Building a Design System Playbook for KB Bank's ecosystem
Role
Lead UX designer — Developed a unified design system playbook that raised the bar on design quality across the enterprise
Timeline
March 2024 – September 2025
Skills
Design systems, UX strategy, Prototyping, Intra-team communication
Team
2 UX designers, 11 Product design teams, 3 Clients at KB Bank
Context
KB Bank manages a wide range of digital products—web, mobile banking(KB Star Banking)—built by multiple design and development teams.
However, despite having a design system, adoption remained at 14%, resulting in inconsistent design patterns across platforms. These fragmented patterns resulted in over 7,000 Voice of Customer(VOC) reports.
A more intuitive, unified, and actionable UI + UX design system was urgently needed to raise the quality of KB Bank’s digital experiences at scale.
Pain point
Legacy UI patterns + Broken UX → 7,000 VOC issues
Although the KB Starbanking Design System Guide was introduced 3 years ago, many teams continued relying on legacy UI components, keeping adoption at only 14%. At the same time, UX flows lacked clear logic and predictability, leading to frequent user confusion and task failures.
As a result, more than 7,000 VOC(Voice of Customer) reports were recorded, highlighting widespread issues across both UI and UX design.
How might we unify KB Bank’s UI and UX design
through a centralized, scalable design system?
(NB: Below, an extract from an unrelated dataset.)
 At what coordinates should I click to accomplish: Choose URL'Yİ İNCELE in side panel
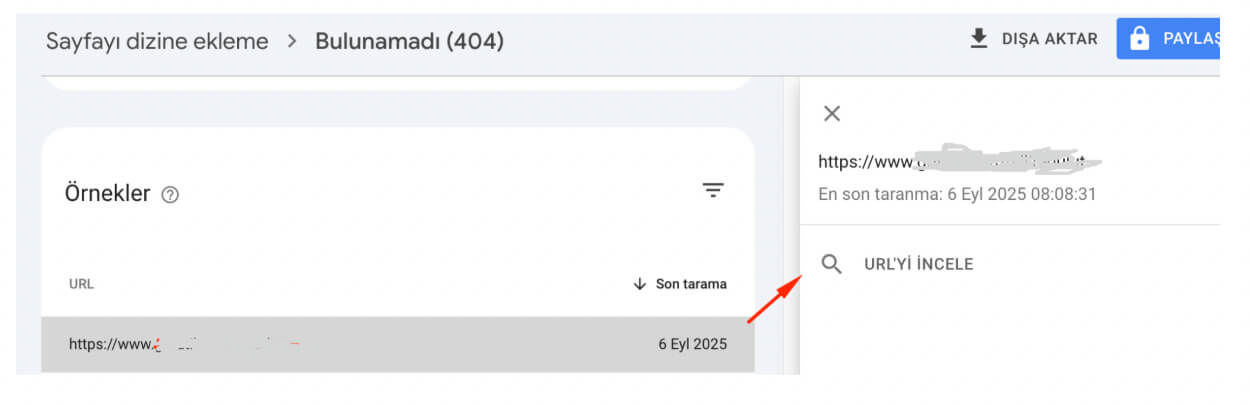(918, 264)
Extracting AI-driven insights from 7,000+ VOC analyses
Using ChatGPT, I analyzed over 7,000 VOC reports and grouped feedback into the top 32 UI components and key UX flow issues. Within each category, I identified recurring misuse patterns that repeatedly caused user confusion and task failure.

Solution
1
Building a Unified UI + UX Design Playbook
By standardizing component usage and highlighting common anti-patterns through real product examples, the Playbook made the design system intuitive to adopt and easy to scale across teams.
2
Implementing a Standardized Pass/Fail Review Process
Before product teams moved into release, I evaluated their products using this Design Playbook — marking each item as Pass or Fail.
By providing design solutions & prototypes for failed items, I have improved the products through ongoing collaboration with the product team to address local requirements.
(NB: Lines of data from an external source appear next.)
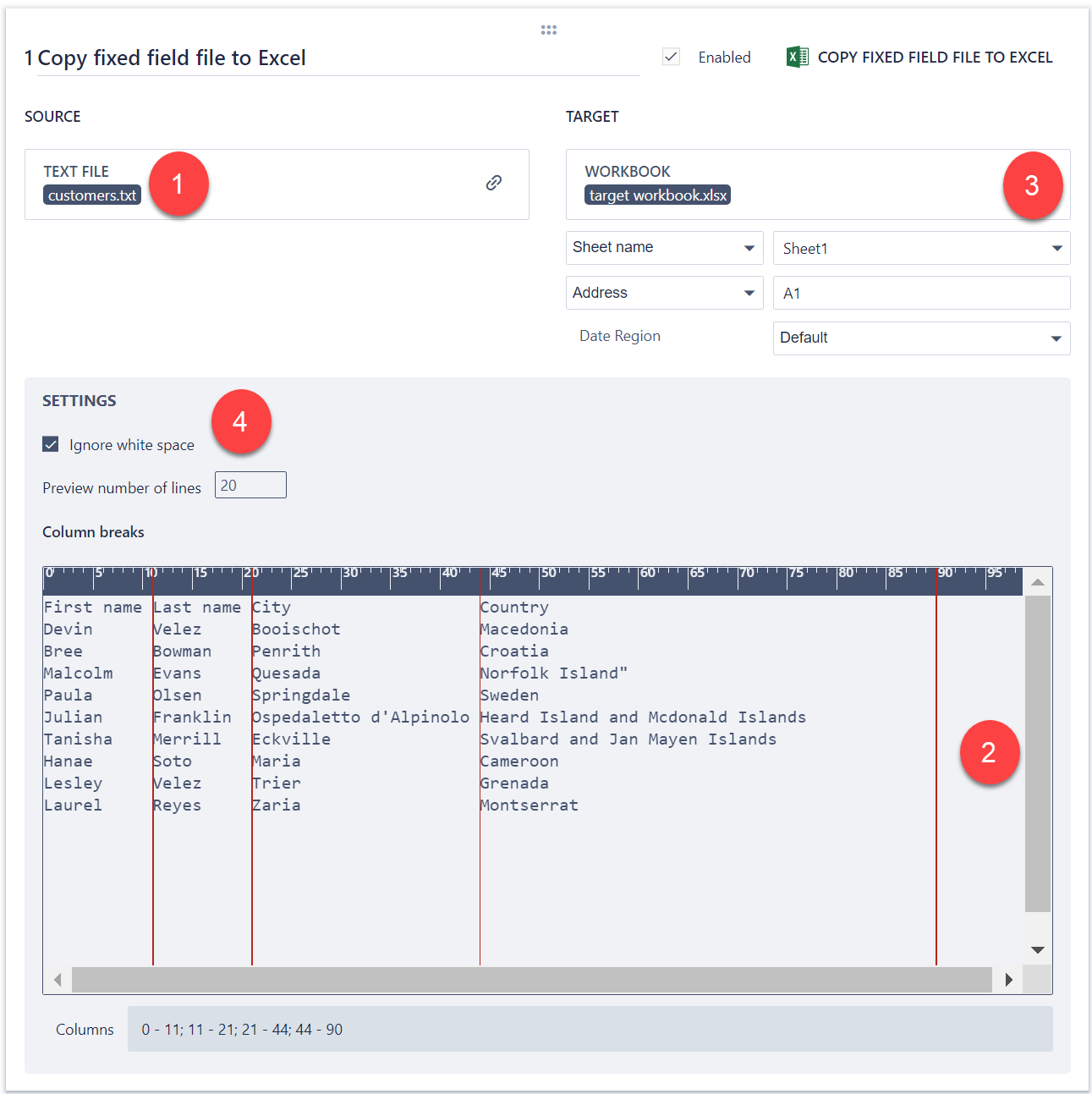Click the A1 address input field
1092x1094 pixels.
click(921, 293)
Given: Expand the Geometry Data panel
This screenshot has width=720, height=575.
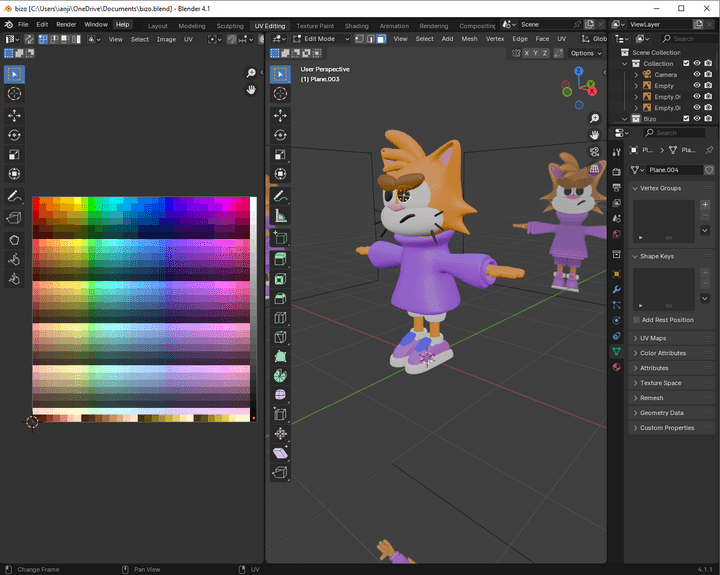Looking at the screenshot, I should (x=662, y=412).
This process created a consistent design quality bar across all KB Bank products.
Design solutions and prototypes for failed items
Use case
Improving the Currency Exchange Service
Across more than 10 KB Bank product reviews, the currency exchange flow in collaboration with Monimo, Samsung neobank stood out as a clear opportunity for improvement.
Missing visual cues in currency
The currency list displayed only text, so users had to read through all 17 currency names to locate the one they needed.
Country flags next to currency
Country flags next to each currency name reduces cognitive load, helping users locate their desired currency more efficiently.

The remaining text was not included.